[Opening Record extracts section]

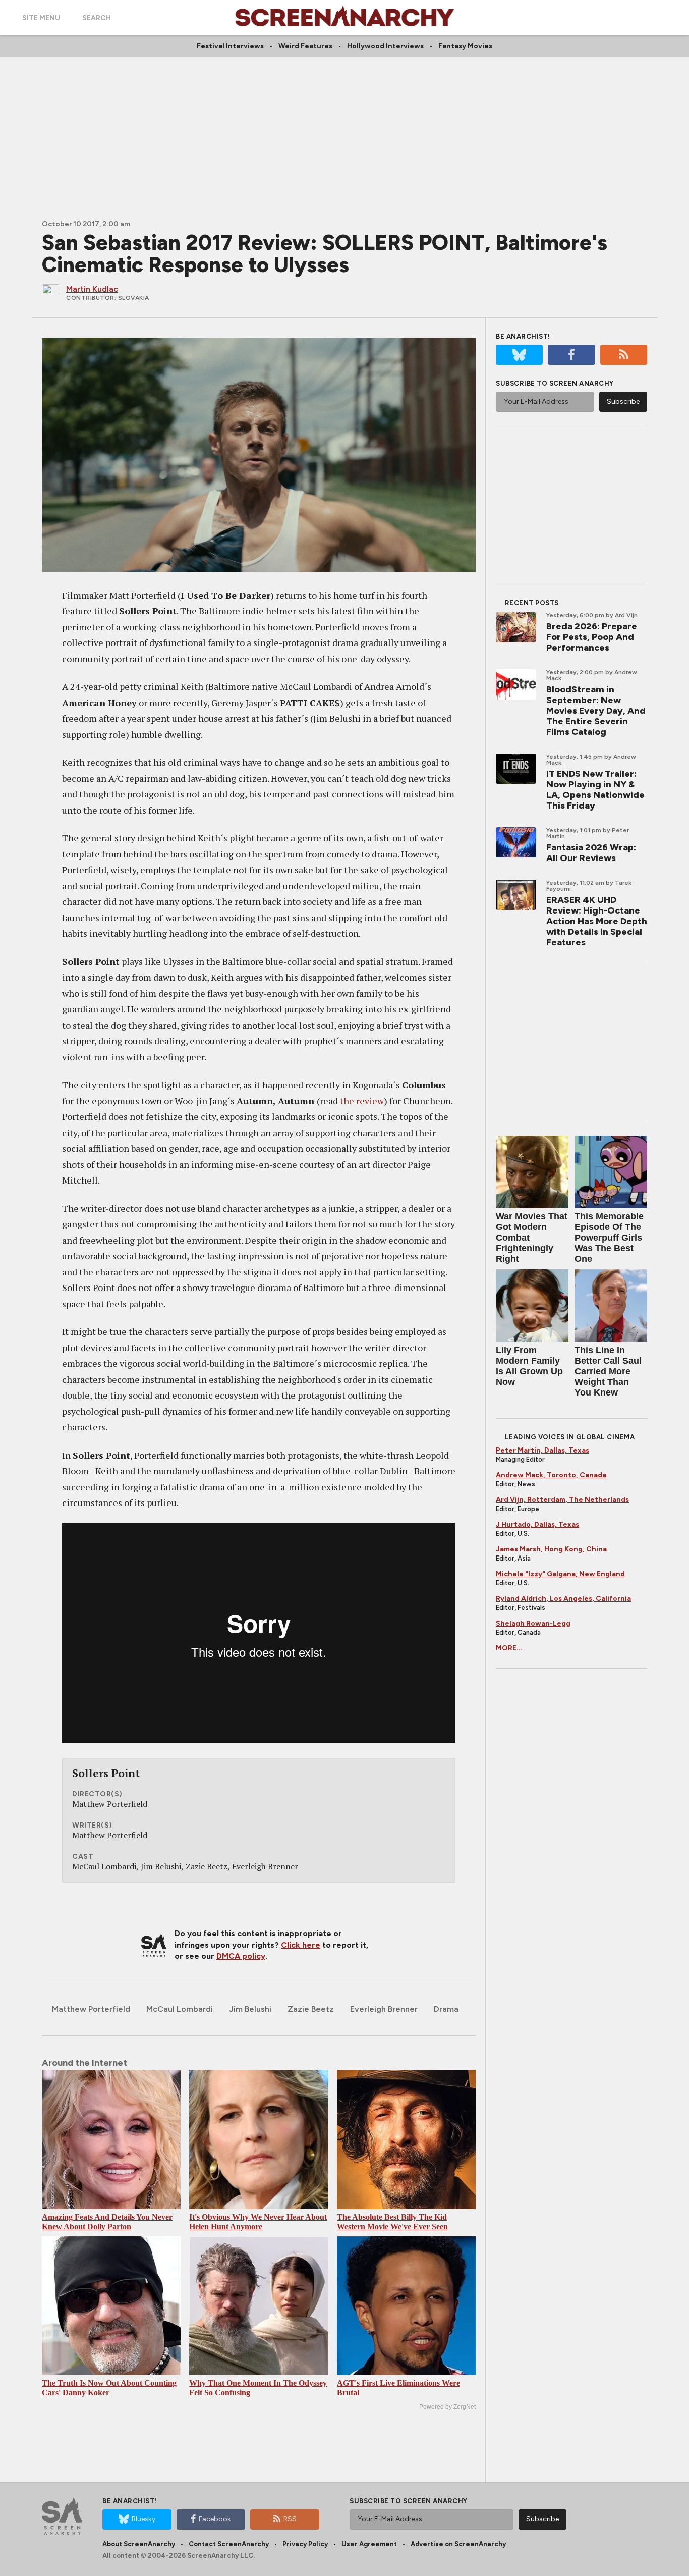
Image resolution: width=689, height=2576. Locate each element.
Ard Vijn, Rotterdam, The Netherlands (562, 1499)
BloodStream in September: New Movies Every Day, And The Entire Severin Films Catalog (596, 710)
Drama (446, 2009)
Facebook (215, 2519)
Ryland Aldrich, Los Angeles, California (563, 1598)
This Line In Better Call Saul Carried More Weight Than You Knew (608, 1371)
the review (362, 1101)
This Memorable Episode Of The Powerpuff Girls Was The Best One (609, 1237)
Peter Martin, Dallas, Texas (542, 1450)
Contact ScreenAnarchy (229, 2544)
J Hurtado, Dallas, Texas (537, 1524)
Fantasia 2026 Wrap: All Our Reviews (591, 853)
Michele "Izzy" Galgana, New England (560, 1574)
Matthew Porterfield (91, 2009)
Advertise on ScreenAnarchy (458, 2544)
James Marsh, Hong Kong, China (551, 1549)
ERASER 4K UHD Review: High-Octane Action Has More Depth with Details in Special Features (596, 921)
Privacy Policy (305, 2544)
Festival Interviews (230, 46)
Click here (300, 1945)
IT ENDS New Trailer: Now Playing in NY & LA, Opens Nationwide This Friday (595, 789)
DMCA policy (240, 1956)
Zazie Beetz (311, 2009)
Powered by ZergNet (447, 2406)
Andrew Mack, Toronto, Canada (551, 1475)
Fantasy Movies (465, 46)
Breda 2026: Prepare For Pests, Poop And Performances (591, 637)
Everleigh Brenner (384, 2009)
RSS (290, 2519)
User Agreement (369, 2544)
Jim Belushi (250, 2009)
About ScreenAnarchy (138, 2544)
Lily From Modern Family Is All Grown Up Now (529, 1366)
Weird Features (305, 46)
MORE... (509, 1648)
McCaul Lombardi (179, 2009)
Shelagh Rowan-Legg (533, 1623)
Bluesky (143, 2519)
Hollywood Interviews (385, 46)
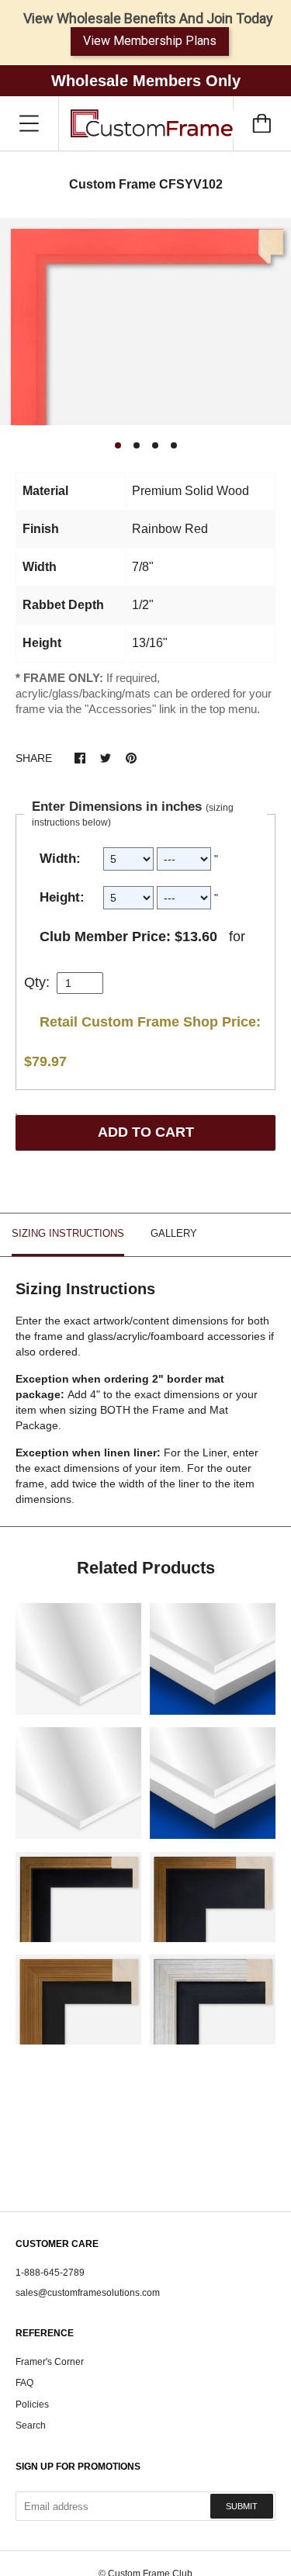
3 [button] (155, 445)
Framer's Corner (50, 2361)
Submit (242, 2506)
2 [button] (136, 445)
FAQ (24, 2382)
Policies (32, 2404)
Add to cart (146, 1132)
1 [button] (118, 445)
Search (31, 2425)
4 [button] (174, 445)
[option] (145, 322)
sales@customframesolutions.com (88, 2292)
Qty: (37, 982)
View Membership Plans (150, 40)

[Closing Record extracts section]
[Opening Record extracts section]

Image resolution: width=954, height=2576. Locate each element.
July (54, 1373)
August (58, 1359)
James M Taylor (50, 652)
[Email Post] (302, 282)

[Closing Record extracts section]
[Opening Record extracts section]

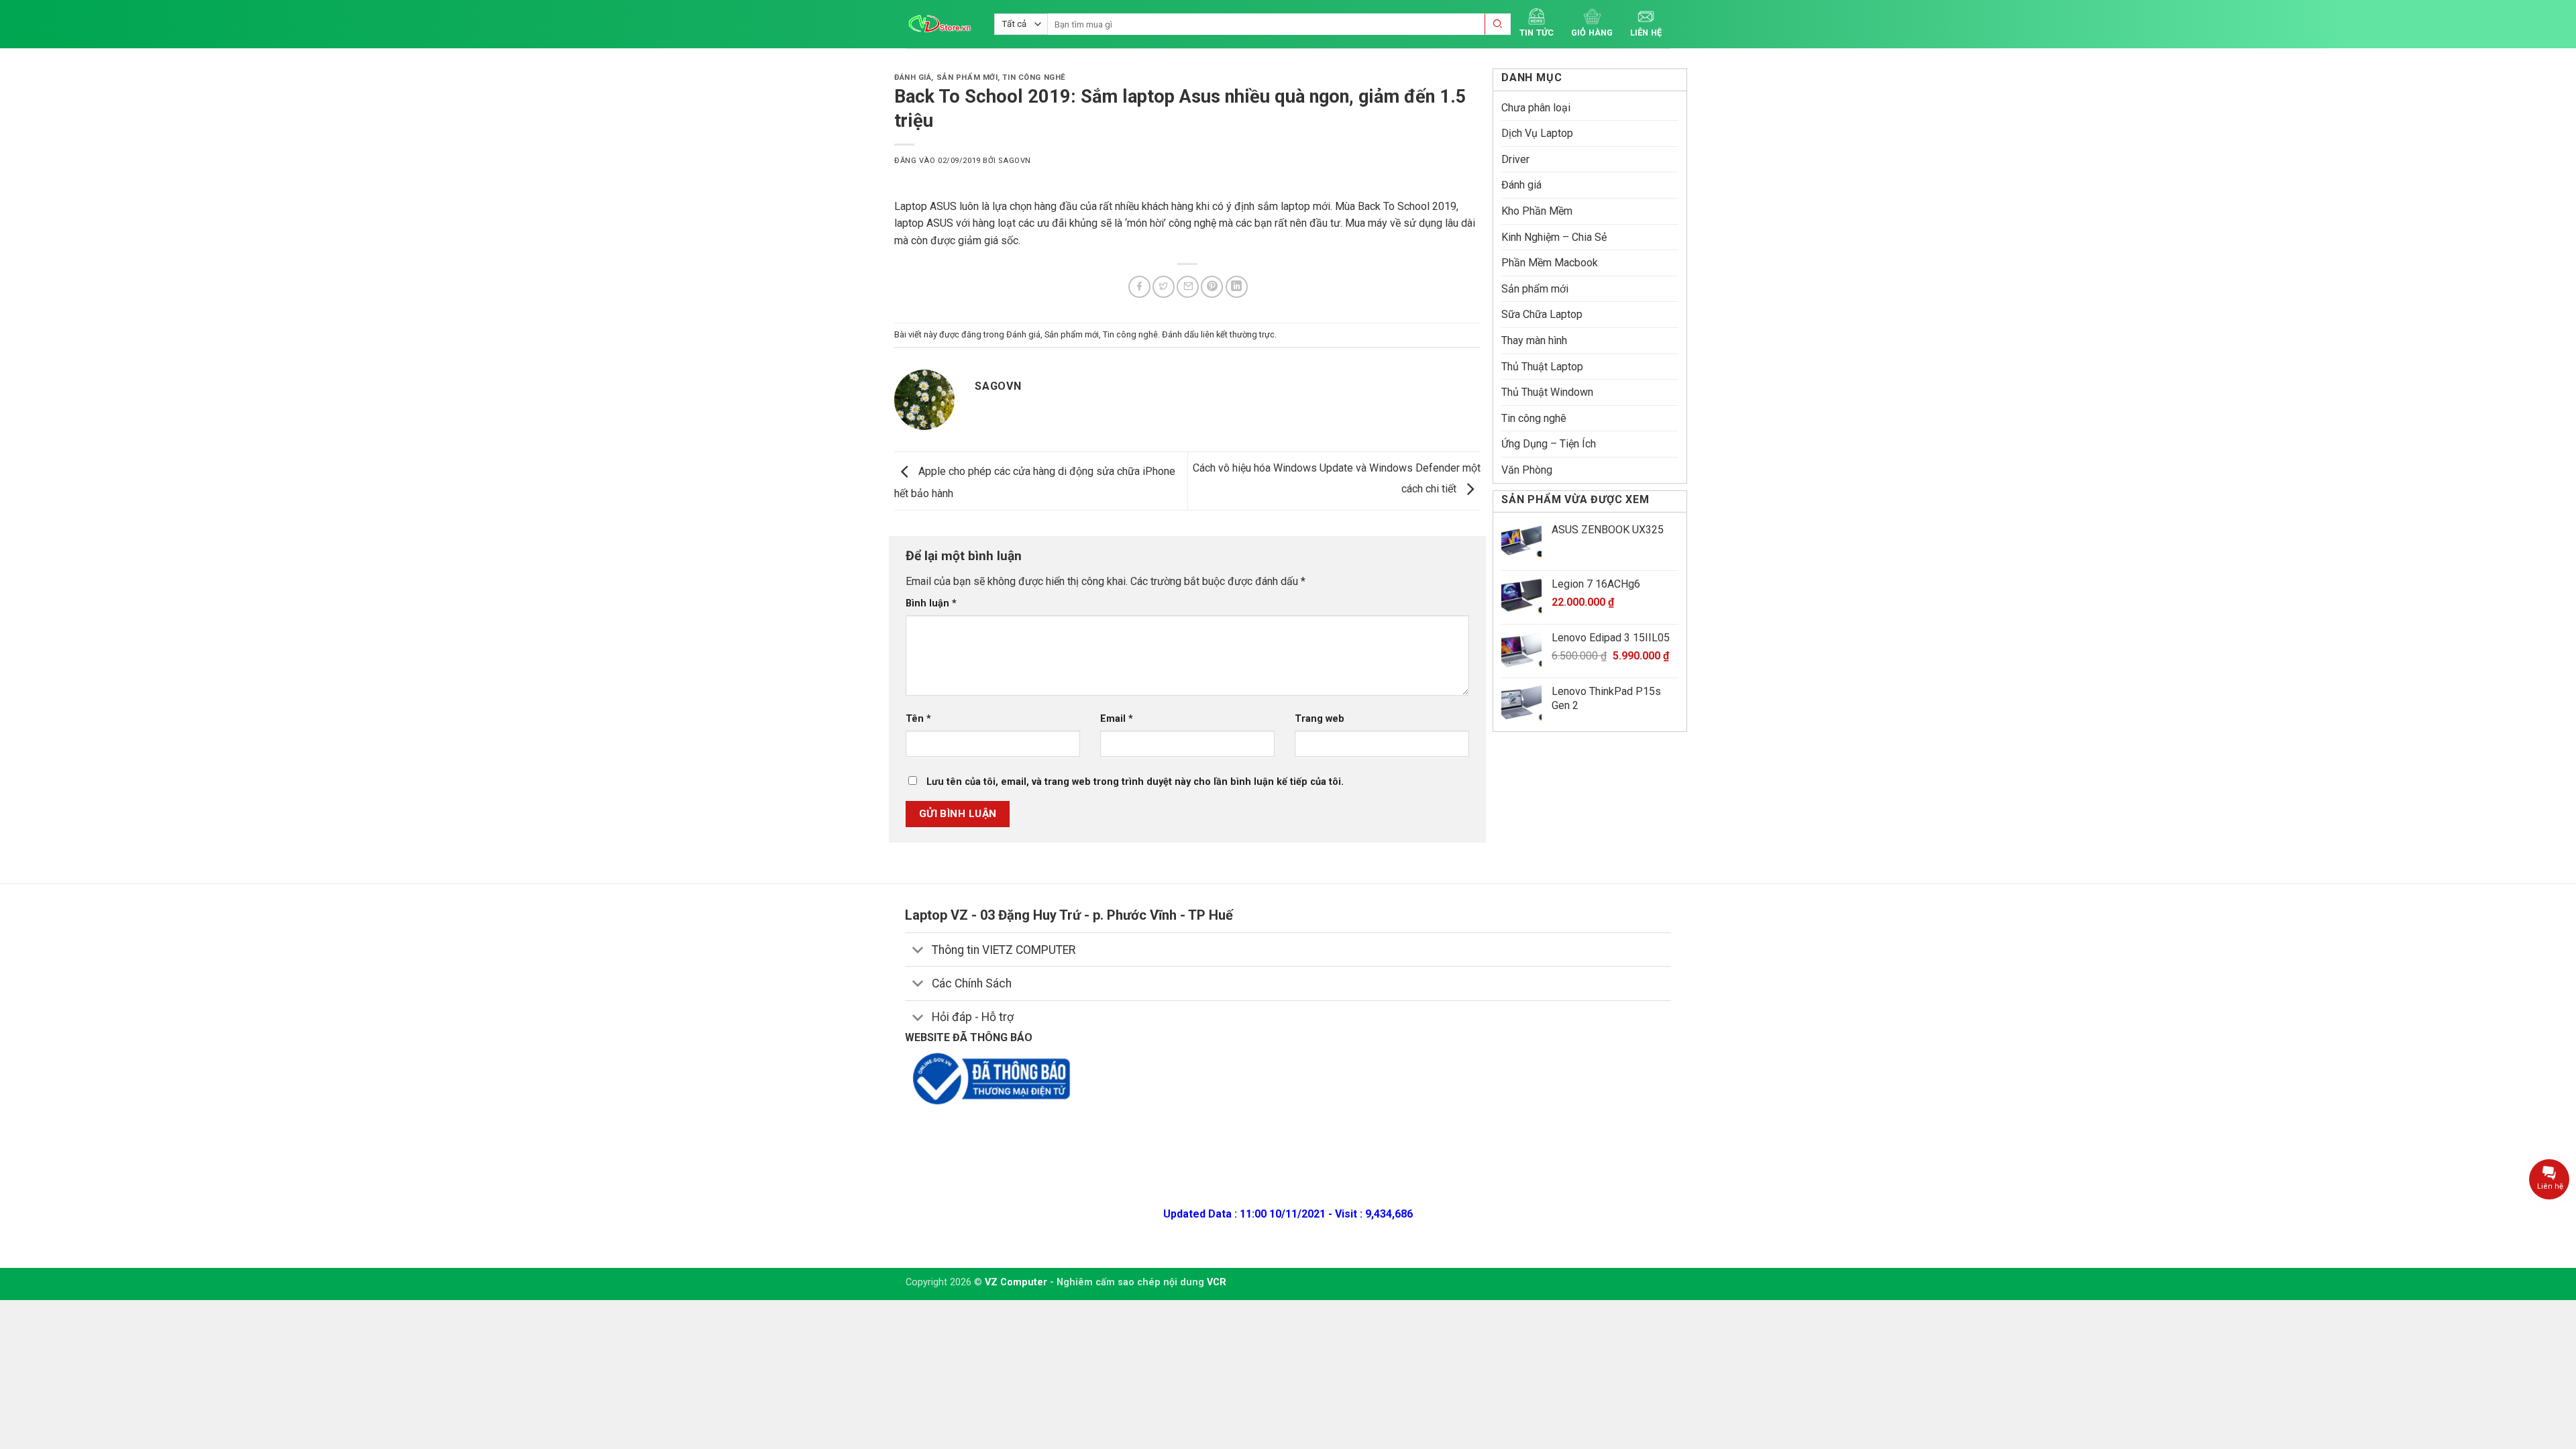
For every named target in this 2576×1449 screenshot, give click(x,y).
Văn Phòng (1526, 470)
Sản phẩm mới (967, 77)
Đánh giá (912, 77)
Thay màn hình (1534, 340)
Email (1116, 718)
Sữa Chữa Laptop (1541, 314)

[Closing Record extracts section]

= Directions for this task =
State how many lines in the records above contain the word "James". Write the number alone.

= Written answer =
2